TEXT SECTION:
This email serves as a confirmation that we registered your interest in selling your ownership on our waitlist. All owners are registered in date order and are contacted once an offer to sell becomes available. While waiting to sell, continue using your ownership and maintain current account balances. Be aware that the sale of your timeshare is similar to a real estate transaction, it is subject to market demand and therefore, it is difficult to predict a timeframe to sell.

Here are additional options that may suit your needs.

Sell on the Open Market

If you choose this route we advice never to work with companies looking for money up front. The commission should be paid out of the proceeds at closing.

PARTS OF THE EXERCISE:
1. According to the timeshare email, in what order are owners registered on the waitlist?
2. Update the timeshare email, starting with "This email serves" and going on through "timeframe to sell.", by replacing "waitlist" with "waiting list".
The listing that follows comes from a separate source.

RAW DATA:
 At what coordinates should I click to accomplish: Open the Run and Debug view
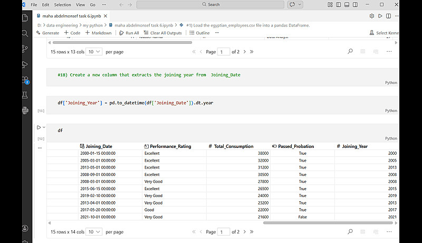point(25,64)
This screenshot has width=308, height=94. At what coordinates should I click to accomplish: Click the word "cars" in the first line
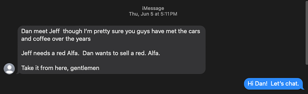[195, 31]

RESULTS OF THE TASKS:
1. In date order.

2.
This email serves as a confirmation that we registered your interest in selling your ownership on our waiting list. All owners are registered in date order and are contacted once an offer to sell becomes available. While waiting to sell, continue using your ownership and maintain current account balances. Be aware that the sale of your timeshare is similar to a real estate transaction, it is subject to market demand and therefore, it is difficult to predict a timeframe to sell.